The Medicare Access and CHIP Reauthorization Act (MACRA) will begin affecting physician pay in 2019, she continued. “With the implementation of MACRA, there are incentive payments for physicians to participate in alternative payment models, so you’ll see a little bit of a boost for physician participating in that.”

Other findings from the report include:

  • The insured share of the population is expected to continue to rise from 89% in 2014 to 92% by 2025.
  • Private health insurance expenditures are estimated to have increased by 5.1% from 2014 to 2015, reaching $1.0 trillion.
  • In 2015, Medicare expenditures are expected to have been $647.3 billion, a 4.6% increase from 2014, driven partly by increased enrollment.
  • Prescription drug spending is projected to grow an average of 6.7% per year for 2016 through 2025. This follows growth of 12.2% in 2014 and 8.1% in 2015 when spending growth was influenced by the introduction of expensive new specialty drugs such as those used to treat hepatitis C.

Analysts were not surprised by the numbers. “There is nothing really new here,” said Gerald Kominski, PhD, at the University of California Los Angeles, in a phone interview. “Healthcare spending is still growing faster than the economy and as a result still takes up a greater and greater share of our economy.”

The ACA has contributed to the increase, he said, “because it’s expanded access to insurance. People who are insured on average spend more than people who are uninsured, even when you adjust for differences in age and health status, because insurance lowers the overall out-of-pocket cost to individuals.”

For physicians, the big issue is going to be the increase in Medicare spending, he added, noting the projections show it’s expected to grow at a faster rate of increase than private insurance. “That creates political pressure to cut Medicare, because that’s a public expenditure and Congress is involved. Private spending takes place out in the marketplace and is sort of generally hidden from public view.”

“I’m not surprised by the projections and they are within generally acceptable boundaries of health-related inflation,” agreed Chris Jones, PhD, of the University of Vermont in Burlington, in an email. “However, I am surprised there is less talk about the aging population moving out of the paid workforce, either due to retirement or due to illness, which could have a much larger impact on our economy than the projected increased cost of their care.”

Ari Friedman, MD, of Beth Israel Deaconess Medical Center in Boston, noted in an email that since healthcare expenditures are exceeding the growth in the rest of the economy, “What that means for physicians will depend on how much additional effort is required to earn those wages — will this be an era where more patients have to be see in shorter intervals to maintain salaries? The fact that increased prices are a driver of cost growth in the projections suggests not.”

“A significant driver of reduced physician prices in this study was the expiration of the Medicaid fee bump for primary care physicians. Because the fee bump seems to have increased access to primary care for Medicaid patients, it may well be implemented in some other form,” he added.

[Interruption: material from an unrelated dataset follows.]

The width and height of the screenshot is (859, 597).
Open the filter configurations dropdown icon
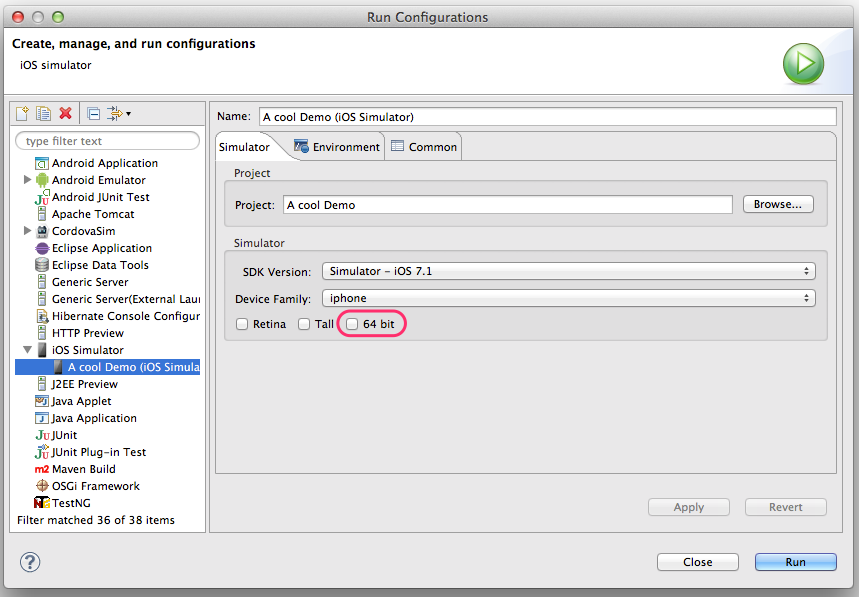point(118,114)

Paul Hughes-Cromwick, of the Altarum Institute in Ann Arbor, Mich., called the projections “too high … not in absolute terms but in relative terms” in a world where prices are generally very low. “Physicians have to be concerned about how much of healthcare is going through the government and [whether] they will be confronting lower payments. The only thing the government can control directly is how much they pay in the public programs, and that’s where the pressure is going to come.”